Our previous published study had first investigated the influence of Mg availability on root hair development in Arabidopsis grown in different Mg concentrations ranging from 0.5 μM to 10 mM.¹⁷ It is shown that the development of root hairs of Arabidopsis increased progressively with decreasing Mg supply after 7-d, which was related with the initiation of new trichoblast files and likelihood of trichoblasts to form hairs. Interestingly, the increasing concentration of Mg variation trend is consistent with the decrease of root hairs respond to Mg availability.
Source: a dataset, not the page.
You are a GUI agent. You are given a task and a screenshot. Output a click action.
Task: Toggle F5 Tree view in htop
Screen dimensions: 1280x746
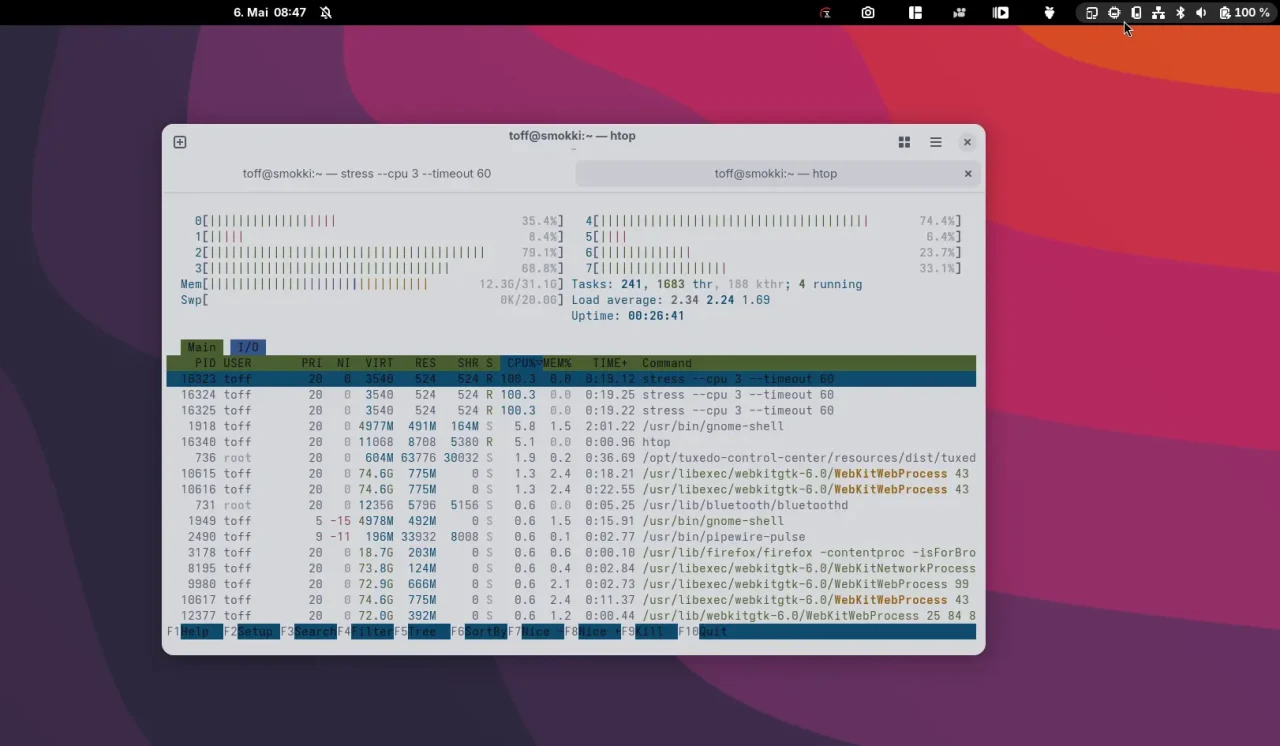[428, 632]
Moreover, the growth of root hairs of mrs2–1mrs2–5 mutant affected in Mg transport and homeostasis was not altered by Mg deficiency but was tardily inhibited by high Mg, suggesting that internal Mg was partly related to the growth of root hairs but the mechanism underlying this process remains to be elucidated. .Addition, increasing MgSO₄ supply increased the concentration of total Mg and decreased the concentration of Ca in both roots and shoots irrespective of anion form supplied with Mg, such as sulfur or chloride. Surprisingly, there is no significant difference in S concentration in the roots in Arabidopsis grown in the medium containing SO₄^2- concentration ranging from 250 to 10250 μM. This is maybe an alternative explanation on why sulfur has relatively little influence on the morphology of the root.

We predominately compared with previous root epidermis gene transcriptome data sets (Bruex et al. 2012)³³ and iRootHair database (a comprehensive root hair genomics database) from Kwasniewski et al. (2013).³⁴ Interesting outcomes of this global transcriptomics analysis are here identifying the differences in the expression of genes functioning in root hair or epidermis development under Mg treatments, which finally help us define a molecular mechanism of root hair development in response to Mg availability.¹⁷ It is found a greater fraction of cell wall organization and morphogenetic H-genes genes were downregulated by high Mg but upregulated by low Mg. Finally, a model is proposed on the target points of Mg in the signaling events that lead to the growth of root hair tips (Fig. 2). This simplified model is based on those proposed by Foreman et al. (2003)³⁵ and Takeda et al. (2008).³⁶ To sum up, it is possible that low Mg first increases while high Mg reduces ROS production through the activation (low Mg) or inhibition of NADPH oxidase activity.¹⁷ Then ROS activate Ca²⁺-channels at the plasma membrane and regulate cytosolic Ca²⁺ concentration in the apex of the root hair tip. These endogenous signals then modulate the downstream genetic elements of a number of genes and transcription factors (e.g. LRX1, EXP18, RHS12, RHS13, RHS15, RHS19, PRP1, and PRP3) conferring cell wall organization and the growth of root hair tips.

Figure 2. Schematic model showing the potential target points of Mg availability in the signaling events that lead to the growth of root-hair tips. Solid arrows indicate links established in the induction of root-hair development and broken arrows represent already established links in other systems but yet to be demonstrated in the growth of root-hair tips. Abbreviations: ROS, reactive oxygen species; RHD2^P, RHD2 with Ca²⁺-dependent phosphorylation. NADPH oxidase, nicotinamide adenine dinucleotide phosphate oxidase; cCa²⁺, cytosolic Ca²⁺ concentration; PM, plasma membrane.